In the sentences, “The dog barked at me. I was scared,” we take for granted that the child understands that “I” in the second sentence refers to “me” in the first sentence and not to “dog.”
But some kids don’t understand this, especially students learning English as a second language. Relationships which some students implicitly understand need to be explicitly taught to these students.
In particular, younger students need to practice examples of
- Singular pronouns which refer back to singular nouns.
- Plural pronouns which refer back to plural nouns.
- Masculine pronouns which refer back to masculine nouns.
- Feminine pronouns which refer back to feminine nouns.
- Neutral pronouns which refer back to neutral nouns.
- Pronouns which refer back to words two sentences back.

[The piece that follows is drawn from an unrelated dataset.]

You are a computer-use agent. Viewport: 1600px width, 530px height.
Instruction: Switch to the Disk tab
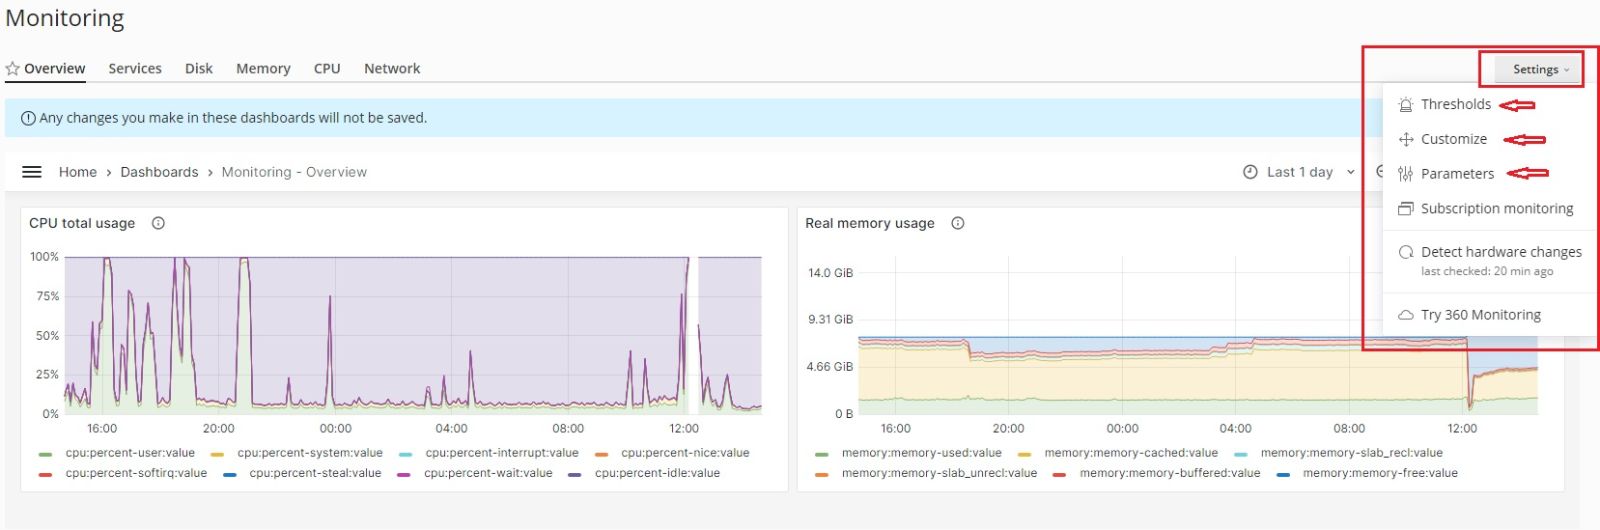coord(198,69)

One way you can test if a particular student understands pronoun-antecedent agreement is to provide the student with a reading passage containing several pronouns. You circle the pronouns and ask the student to draw an arrow from each circled pronoun to its antecedent. Or your color-code the pronouns with their antecedents.
Another way is to tape over the pronouns and ask the student to supply them. Supplying words is always harder than finding words already provided.
A third way is to ask the student to write about a particular subject which involves singular and plural pronouns, such as first grade girls jumping rope at recess.
Some schools teach types of pronouns (subject, object, possessive), but delay teaching pronoun-antecedent agreement. This is a mistake. We use pronouns to take the place of nouns we have previously stated. Students need to hear the relationship between pronouns and nouns in order to understand why we use pronouns at all.